I saw a movie last night that I just loved called, “Dolphin Tale.” Yeah, I know it’s been out a while. I’m just glad it’s on HBO now. I don’t get to go to many Disney films these days. And it’s a true story!

And there’s a great cast–Harry Connick, Jr., Ashley Judd, Kris Kristofferson and Morgan Freeman. Yeah, no kidding. Great hand to draw to, isn’t it? They’re the kind of actors who ACT like they’d be good people to actually know. Small Town World kind of people. 😉

Anyway, Tale is the story of an orphaned dolphin who got her tail caught in a crab trap. A boy helps rescue her and she ends up at the Clearwater Marine Aquarium.

They have to amputate her tail, and then the amazing true stuff begins. She relearns how to swim, but swims like a shark which will damage her spine and can eventually cause her to be paralyzed.

She needed an artificial tail, but didn’t like the first ones. The people who make artificial limbs had to invent new materials, which are now being used for humans. Humans and dolphins, working together.

Nothing new (our military works with them to find mines and lost objects on the sea floor) but definitely cool!

Of course, the movie brought memories of Flipper.

Remember Flipper? First it was a movie starring Chuck Conners, then it was made into a TV show. Kind of like Lassie in the deep. 🙂

Interestingly, Flipper was played by female dolphins–less agressive and fewer scars. Lassie was played by male dogs. Not exactly cross dressing, but . . .  😉

“Flipper” was really Suzy and Kathy. But to get the part where Flipper walked on his tail, they had to get a male dolphin named Clown. The girls just couldn’t get that trick.

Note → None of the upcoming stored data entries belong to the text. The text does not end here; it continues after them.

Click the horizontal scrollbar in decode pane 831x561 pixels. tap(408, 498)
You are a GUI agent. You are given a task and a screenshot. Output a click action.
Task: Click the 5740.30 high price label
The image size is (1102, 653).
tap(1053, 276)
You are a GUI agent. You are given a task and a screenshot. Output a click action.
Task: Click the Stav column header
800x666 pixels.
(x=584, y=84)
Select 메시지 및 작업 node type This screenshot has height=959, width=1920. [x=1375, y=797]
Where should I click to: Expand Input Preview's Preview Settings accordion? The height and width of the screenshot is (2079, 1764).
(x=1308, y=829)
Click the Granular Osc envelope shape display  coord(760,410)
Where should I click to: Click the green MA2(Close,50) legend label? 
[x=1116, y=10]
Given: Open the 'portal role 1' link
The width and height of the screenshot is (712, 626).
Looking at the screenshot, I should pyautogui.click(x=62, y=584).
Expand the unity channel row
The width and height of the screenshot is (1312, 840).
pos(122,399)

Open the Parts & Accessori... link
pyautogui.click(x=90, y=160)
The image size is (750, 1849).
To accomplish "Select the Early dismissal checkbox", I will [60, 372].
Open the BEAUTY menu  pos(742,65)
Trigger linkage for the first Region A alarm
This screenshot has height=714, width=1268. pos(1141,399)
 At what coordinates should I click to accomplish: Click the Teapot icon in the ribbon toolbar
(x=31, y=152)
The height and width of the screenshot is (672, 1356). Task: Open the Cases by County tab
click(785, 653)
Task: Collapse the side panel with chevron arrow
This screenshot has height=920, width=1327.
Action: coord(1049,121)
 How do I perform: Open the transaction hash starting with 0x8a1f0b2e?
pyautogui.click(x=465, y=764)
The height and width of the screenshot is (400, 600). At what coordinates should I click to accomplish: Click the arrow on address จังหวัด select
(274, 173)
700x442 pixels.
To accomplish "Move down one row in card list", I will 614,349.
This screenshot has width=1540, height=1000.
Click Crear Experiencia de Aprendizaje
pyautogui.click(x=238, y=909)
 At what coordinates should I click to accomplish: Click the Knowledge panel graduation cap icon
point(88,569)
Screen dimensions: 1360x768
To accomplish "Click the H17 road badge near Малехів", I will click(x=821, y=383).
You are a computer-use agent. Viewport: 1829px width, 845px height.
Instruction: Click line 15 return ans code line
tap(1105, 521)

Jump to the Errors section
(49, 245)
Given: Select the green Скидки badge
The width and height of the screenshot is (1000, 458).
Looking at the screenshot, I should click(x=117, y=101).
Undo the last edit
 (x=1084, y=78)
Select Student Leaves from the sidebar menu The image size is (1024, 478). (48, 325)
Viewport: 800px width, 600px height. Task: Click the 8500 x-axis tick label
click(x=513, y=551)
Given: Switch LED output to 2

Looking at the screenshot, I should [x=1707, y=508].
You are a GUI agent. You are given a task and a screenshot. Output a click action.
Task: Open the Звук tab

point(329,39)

But what’s wonderful is that Dolphin Tale’s dolphin really is Winter, the rescued dolphin.

Of course, I expected a romance between Harry and Ashley that didn’t develop, but maybe that’ll happen on Tale II. 🙂

If you haven’t seen Dolphin Tale, I highly recommend it for everyone. I’d love to pay a visit to Winter’s home. Until then, I’ll watch her on a webcame here.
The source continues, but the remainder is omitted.